Motorola Droid — Three Weeks Later

I had to post this, mostly because my boss at the customer site just got one of these, and he loves it. He should be getting kick backs from Verizon Wireless, because he's sold 5 more of them since he got his!

This is a cool phone, and if I had lots of money (which I don't) or if my "new every two" were up (which it isn't), I'd have one. Alas, I'll have to wait until June to see what cool phones are available.

And yes, it is that much better than the BlackBerry Storm (one or two).

Motorola Droid — Three Weeks Later: "

So – I’ve had the droid for about 3 weeks now and I can give you a more detailed review of the phone than I did initially.

Bottom line – I still like this phone and would recommend it to anyone looking for a high-powered phone that is actually a portable computer. Having used it for some time, there were things that I discovered that were both good and bad.

On the good side the phone works great as a phone, which is something you don’t see in reviews. It is the best speaker phone I have ever owned. The speaker phone is good enough and loud enough that you don’t need a Bluetooth headset to use in a car. You can lay the phone on the passenger seat and carry on a conversation and it’s loud and clear. At home I put it on the kitchen counter-top and walked to my front door 25 feet away and I could hear them and they could hear me just fine. I wasn’t expecting that.

For the car, I bought a generic windshield mount phone-holder to hold the phone like one would mount a GPS. That’s because it can replace a GPS and the speaker phone is even better if it’s a little closer. As a GPS however it is both extremely cool and pathetic at the same time.

The cool part is that because it is multitasking the GPS can run while you are talking and even check your email at the same time (although I wouldn’t do that while driving). It is also cool that you can select “satellite view” like Google Earth has and you can see a moving view as you drive. As you drive fast on the highway it zooms out but if you slow down to make a turn it zooms in so you see the intersection. As you approach your destination it switches to street view so you can see what your destination looks like. All very, very cool.

But i’ts functionality as a GPS needs a lot of work. If you tried to navigate to my house it would lead you to another street in back of my house where you would have to cross a creek to get to my back yard. It also connects a dead-end street with another street on the other side of the dead-end. And it seems to have little or no concept of one-way streets, so it’s a little iffy as to whether or not it would get you to where you want to go. But since that’s software and is upgradable, I’m expecting it to be fixed in the (hopefully near) future.

Battery life depends on what you are doing. If you have the phone on standby, and just use it to talk, the batteries last a long time. But if you are running GPS with satellite view, it really sucks the battery down. Even with the car-charger connected there was still a net battery drain.

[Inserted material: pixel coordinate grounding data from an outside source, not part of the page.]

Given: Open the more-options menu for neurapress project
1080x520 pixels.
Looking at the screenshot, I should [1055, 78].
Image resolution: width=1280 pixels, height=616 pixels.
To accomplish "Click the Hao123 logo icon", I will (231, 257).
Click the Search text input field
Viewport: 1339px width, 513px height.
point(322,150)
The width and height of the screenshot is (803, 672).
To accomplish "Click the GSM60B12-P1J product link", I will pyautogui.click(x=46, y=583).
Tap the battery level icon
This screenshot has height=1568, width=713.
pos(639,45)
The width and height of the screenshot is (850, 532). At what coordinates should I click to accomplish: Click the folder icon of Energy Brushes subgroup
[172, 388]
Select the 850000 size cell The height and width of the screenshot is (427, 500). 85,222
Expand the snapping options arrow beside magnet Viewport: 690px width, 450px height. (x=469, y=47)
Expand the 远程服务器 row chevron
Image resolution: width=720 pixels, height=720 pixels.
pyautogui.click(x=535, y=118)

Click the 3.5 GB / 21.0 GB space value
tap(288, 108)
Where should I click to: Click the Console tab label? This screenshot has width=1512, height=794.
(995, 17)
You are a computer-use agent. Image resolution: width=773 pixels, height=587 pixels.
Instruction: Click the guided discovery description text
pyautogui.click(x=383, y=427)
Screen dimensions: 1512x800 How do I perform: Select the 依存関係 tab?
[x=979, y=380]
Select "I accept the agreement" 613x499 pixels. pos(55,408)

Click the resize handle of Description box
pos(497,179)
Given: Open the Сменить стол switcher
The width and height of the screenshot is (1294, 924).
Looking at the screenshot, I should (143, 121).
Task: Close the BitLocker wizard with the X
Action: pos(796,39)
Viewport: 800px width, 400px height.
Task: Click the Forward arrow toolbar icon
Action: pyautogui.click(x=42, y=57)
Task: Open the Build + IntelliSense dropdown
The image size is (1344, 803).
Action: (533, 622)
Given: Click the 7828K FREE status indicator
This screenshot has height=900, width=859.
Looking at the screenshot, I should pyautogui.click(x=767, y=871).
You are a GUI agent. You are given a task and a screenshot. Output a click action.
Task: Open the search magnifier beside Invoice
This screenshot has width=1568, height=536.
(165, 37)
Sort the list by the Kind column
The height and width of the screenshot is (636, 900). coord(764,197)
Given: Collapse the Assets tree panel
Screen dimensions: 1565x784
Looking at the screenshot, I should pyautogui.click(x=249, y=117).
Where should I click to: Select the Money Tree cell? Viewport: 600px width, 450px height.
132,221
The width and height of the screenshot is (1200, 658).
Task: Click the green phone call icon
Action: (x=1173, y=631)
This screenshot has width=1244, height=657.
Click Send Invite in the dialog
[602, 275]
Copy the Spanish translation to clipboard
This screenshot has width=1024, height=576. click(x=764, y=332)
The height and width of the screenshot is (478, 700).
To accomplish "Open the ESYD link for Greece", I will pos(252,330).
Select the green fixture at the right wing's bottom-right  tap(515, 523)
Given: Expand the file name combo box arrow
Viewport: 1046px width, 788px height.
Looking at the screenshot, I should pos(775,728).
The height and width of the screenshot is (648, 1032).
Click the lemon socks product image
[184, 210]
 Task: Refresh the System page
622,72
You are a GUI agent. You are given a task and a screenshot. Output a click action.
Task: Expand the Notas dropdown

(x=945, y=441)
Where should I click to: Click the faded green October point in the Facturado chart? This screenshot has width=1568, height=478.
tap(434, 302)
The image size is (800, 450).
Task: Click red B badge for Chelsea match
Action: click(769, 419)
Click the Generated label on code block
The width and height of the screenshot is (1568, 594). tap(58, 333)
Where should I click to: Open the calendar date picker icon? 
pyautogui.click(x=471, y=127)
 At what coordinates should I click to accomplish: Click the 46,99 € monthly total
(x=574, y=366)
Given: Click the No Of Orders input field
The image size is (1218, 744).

I am a former Palm 700p user and not an iPhone user so my standard is the Palm which worked very well for its generation of phone. When it comes to things that just work and easy to use and figure out, the Palm is significantly better than the Droid. The Palm had their “Palm Desktop” and the sync application that backed up everything. I could, and did, backup up the Palm, install a new OS wiping it clean and then use the sync to restore… and everything was restored as it was before the upgrade with everything working. The Driod lacks this kind of backup and really should have one.

Another little annoyance is that while the email app works well, my phone system sends me emails with WAV file attachments and when I download the WAV file and click on it, I expect a WAV player to open up and play the file and optionally give me the opportunity to save it under a different name. It doesn’t do that.

Since this is an open source OS and runs Linux I expected that there would be a command line bash shell that I could run as root and start messing with things like a Linux server. No such luck. I also expected it to have an SSH server available and an Apache web server available so that I could use a standard browser to configure the phone setting from a web interface… not there yet.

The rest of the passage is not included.